Records from a dataset
......

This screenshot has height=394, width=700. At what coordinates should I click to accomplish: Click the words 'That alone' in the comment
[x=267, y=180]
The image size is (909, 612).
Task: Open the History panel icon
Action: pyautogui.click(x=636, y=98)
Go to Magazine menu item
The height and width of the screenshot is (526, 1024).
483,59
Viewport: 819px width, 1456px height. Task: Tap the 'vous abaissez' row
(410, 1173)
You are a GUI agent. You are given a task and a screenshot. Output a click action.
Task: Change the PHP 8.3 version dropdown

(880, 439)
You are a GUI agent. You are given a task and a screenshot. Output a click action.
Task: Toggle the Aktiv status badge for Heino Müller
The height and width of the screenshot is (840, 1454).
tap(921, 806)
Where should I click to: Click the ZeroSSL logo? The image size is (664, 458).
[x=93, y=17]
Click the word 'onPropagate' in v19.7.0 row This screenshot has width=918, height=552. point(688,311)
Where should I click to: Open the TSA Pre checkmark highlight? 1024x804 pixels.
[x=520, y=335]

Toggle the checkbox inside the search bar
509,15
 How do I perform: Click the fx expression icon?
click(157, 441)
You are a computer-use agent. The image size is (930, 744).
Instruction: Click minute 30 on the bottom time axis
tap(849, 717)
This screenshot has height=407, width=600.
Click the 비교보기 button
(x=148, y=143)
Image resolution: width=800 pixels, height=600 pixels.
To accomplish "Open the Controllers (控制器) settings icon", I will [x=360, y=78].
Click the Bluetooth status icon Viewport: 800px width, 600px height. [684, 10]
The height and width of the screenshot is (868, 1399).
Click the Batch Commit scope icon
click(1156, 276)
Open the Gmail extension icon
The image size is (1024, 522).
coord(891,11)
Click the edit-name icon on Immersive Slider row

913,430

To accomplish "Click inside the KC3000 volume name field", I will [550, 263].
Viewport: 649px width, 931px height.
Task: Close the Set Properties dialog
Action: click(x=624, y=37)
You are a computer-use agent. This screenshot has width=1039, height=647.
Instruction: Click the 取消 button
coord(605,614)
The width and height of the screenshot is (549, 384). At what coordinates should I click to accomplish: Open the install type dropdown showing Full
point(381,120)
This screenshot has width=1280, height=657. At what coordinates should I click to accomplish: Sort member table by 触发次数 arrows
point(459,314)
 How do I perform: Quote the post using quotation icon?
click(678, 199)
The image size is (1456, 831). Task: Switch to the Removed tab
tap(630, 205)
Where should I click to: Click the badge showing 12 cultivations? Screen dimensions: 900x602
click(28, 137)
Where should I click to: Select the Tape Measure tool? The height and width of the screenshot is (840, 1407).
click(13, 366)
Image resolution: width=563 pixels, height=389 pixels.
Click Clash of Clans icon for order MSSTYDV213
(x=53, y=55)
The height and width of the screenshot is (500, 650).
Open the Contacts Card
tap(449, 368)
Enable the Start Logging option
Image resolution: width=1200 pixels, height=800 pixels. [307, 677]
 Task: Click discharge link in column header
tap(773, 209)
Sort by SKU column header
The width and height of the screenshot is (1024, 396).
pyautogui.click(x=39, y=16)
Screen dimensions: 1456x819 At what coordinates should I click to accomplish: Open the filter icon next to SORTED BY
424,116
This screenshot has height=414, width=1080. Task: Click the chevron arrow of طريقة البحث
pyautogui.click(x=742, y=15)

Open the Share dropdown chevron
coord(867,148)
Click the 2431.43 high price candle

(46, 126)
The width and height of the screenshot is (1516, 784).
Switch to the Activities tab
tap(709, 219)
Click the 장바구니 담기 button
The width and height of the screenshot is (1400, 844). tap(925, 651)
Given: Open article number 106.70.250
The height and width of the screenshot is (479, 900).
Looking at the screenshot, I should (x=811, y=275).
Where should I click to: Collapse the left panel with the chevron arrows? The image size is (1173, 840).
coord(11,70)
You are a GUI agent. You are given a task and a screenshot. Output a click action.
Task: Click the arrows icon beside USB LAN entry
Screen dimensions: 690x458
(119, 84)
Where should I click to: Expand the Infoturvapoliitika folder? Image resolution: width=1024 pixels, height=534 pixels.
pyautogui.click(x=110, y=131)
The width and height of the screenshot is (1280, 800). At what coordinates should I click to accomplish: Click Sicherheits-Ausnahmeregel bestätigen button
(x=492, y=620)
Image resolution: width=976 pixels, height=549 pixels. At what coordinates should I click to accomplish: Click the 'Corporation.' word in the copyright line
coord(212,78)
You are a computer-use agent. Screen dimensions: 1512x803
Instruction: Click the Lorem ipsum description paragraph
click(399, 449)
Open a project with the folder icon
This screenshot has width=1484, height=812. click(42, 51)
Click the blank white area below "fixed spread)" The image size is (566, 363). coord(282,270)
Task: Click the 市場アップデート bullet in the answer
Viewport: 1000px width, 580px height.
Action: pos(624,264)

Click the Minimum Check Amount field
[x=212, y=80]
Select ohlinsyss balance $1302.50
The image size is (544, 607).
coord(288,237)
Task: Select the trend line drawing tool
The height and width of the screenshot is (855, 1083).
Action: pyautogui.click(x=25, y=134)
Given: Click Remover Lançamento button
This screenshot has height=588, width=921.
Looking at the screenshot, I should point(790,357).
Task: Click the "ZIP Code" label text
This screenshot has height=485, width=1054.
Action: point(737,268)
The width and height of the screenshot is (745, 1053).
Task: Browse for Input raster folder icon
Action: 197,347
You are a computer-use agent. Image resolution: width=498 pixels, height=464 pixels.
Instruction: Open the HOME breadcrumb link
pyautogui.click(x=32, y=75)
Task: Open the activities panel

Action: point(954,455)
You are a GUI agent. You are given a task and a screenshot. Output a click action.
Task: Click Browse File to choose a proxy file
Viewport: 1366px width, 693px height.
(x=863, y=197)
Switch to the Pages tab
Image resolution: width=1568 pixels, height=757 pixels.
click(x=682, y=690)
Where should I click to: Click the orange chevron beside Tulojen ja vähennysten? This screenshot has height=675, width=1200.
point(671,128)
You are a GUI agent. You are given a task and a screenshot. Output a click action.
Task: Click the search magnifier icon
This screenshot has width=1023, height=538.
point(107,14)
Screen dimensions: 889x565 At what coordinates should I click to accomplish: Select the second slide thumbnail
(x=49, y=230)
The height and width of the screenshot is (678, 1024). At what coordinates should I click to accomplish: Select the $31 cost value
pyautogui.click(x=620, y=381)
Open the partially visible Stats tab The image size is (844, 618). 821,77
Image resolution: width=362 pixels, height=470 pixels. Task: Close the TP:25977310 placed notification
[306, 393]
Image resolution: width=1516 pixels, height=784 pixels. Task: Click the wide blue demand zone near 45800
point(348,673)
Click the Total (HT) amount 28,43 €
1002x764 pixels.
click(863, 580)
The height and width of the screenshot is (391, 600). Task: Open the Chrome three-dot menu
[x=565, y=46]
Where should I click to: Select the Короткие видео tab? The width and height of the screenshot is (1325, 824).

......

In the entries above, find every line holding the word "computer" and copy it out.

● RESPONSE FOR THIS EXERCISE:
You are a computer-use agent. The image size is (930, 744).
You are a computer-use agent. This screenshot has width=1039, height=647.
You are a computer-use agent. Screen dimensions: 1512x803
You are a computer-use agent. Image resolution: width=498 pixels, height=464 pixels.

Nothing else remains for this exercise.